John Eddie proves just who the hell he is 
By Brian baker, June 2003
"I'll buy it from you," he says with a laugh. "Just don't play it for anybody."
Of course, he's making a thin joke at his own expense. Eddie regained the rights to his first two albums for Columbia - "John Eddie" and "The Hard Cold Truth" - and has repackaged them as a twofer that he's peddling to the faithful at his shows and through his web site at johneddie.com.
"Actually, it's okay," he admits. "I'm still proud of the lyrics. It's just that the production values are so '80s, it's hard for me to hear it. We played a show last night, and I did that song 'Buster,' and that still rings true when I play it stripped down. Even with artists I respect, when I hear their records from the '80s, I don't dig the way the production sounds. Even Dylan records from then were using those big cannon drums that didn't match the songs he was singing. It was a time when we found machines and thought they could make good records."
It was also a time when heartland rock made kings of Bruce Springsteen and John Mellencamp and Tom Petty, and there were any number of princes ready to ascend to a higher position in the court. John Eddie was certainly among them. The story of how the crown eluded him is studded with standard subplots of bad luck, industry chicanery and ill-fated timing.
And while Eddie doesn't shy away from the topic, he knows that his story isn't substantially different than anyone else who's been shanghaied by the music business.
For that reason, he's much more interested in detailing his most recent efforts and his shift from angst-ridden rocker to dusty Americana roots purveyor and the resultant new album, "Who the Hell is John Eddie?" on Lost Highway.
"I'm really proud of it," says Eddie. "It's definitely the best record I've ever made. At least I think so. And I'm happy to be on Lost Highway. They're very generous in their support of their artists. They give them enough rope to hang themselves."
Eddie laughs when he mentions Lost Highway's long leash and low involvement policy.
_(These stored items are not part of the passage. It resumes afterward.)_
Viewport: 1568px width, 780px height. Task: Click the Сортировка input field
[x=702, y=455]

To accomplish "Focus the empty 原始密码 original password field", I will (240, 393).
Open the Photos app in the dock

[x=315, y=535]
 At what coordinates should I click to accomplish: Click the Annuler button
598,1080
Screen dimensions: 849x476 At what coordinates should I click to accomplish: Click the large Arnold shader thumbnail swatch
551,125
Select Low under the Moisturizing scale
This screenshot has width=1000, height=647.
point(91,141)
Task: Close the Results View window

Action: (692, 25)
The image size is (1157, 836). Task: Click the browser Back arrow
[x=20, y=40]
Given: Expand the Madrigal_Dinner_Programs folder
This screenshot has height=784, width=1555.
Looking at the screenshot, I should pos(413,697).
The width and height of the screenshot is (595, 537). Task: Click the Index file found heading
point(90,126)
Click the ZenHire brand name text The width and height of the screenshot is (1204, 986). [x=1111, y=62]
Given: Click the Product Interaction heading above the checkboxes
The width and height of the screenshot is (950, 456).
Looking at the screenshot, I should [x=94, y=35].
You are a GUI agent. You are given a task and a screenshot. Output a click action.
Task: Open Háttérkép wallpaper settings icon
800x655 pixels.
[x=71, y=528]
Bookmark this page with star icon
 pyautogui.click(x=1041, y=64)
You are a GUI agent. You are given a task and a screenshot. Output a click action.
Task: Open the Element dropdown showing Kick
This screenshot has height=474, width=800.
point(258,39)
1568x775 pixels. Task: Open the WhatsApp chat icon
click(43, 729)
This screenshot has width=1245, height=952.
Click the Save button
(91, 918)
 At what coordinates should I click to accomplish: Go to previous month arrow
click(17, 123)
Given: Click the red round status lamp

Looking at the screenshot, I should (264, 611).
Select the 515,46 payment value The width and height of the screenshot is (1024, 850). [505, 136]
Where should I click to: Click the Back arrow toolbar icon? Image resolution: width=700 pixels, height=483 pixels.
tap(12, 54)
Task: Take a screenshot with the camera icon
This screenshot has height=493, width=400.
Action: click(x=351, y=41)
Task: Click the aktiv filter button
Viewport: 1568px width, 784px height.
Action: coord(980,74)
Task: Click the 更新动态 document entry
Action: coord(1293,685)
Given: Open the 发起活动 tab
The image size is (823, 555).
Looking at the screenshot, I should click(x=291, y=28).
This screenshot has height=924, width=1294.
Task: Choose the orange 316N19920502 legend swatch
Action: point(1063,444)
Under their care (or lack thereof), he's produced arguably his most powerful album to date, certainly an avowed personal best and perhaps even an album that will worm its way onto a few Top 10 lists by year's end.
The laugh comes from the knowledge that a great deal of label "assistance" and "guidance" doesn't always result in a great album. Sometimes it results in no album at all.
Eddie began his rock and roll ride back in the mid-'80s. The native Virginian parlayed his garage band roots into regular gigs around his adopted home of Asbury Park, N.J. and ultimately scored a showcase gig in New York.
After a ferocious set, Eddie found himself the subject of an infamous major label bidding war, with Columbia coming away with Eddie's signature.
Unfortunately, Eddie's dramatic rock posture and Asbury Park connections gave him the leather worn look of a Springsteen-come-lately. Ironically, Springsteen himself counted Eddie among his favorite local performers, and it wasn't unusual for the Boss to join Eddie onstage at his weekly gig at the Stone Pony, the club where Springsteen honed his craft.
After his first two albums did decent but not blockbuster business, CBS and Eddie parted company, and he was quickly approached by Elektra.
His first recorded effort for the label was a heartfelt and moving cover of the Cure's "In Between Days" for the Elektra 40th Anniversary Tribute album. The track was considered a highlight of the tribute - it was tagged as one of the singles from the set - and everyone had high hopes for the album that Eddie was in the midst of recording for his new label.
"I made the record on Elektra using David Briggs, who was Neil Young's producer," says Eddie. "We just used my road band, and we went into Bearsville (Studios in New York), and we made the record. I learned a lot from David about trying to capture whatever's honest. He did all the Crazy Horse records and all the good Neil Young records. He was a real good teacher."
With constant label supervision and approval, Eddie kept plugging away at what was considered by many at Elektra to be an album with the potential to break Eddie as wide as his angst rock contemporaries. '
But the album's completion brought the confusing and startling news that the label was dropping Eddie, and the album would not be released.
"Bob Krasnow was the president of Elektra and he oversaw our whole record," says Eddie. "Every week, he'd have to be given tapes and okay what was going on. He would come down and say, 'This is exactly what I want you to be doing,' and then out of the blue...Someone at Elektra actually asked if I slept with this wife or something. It was that abrupt."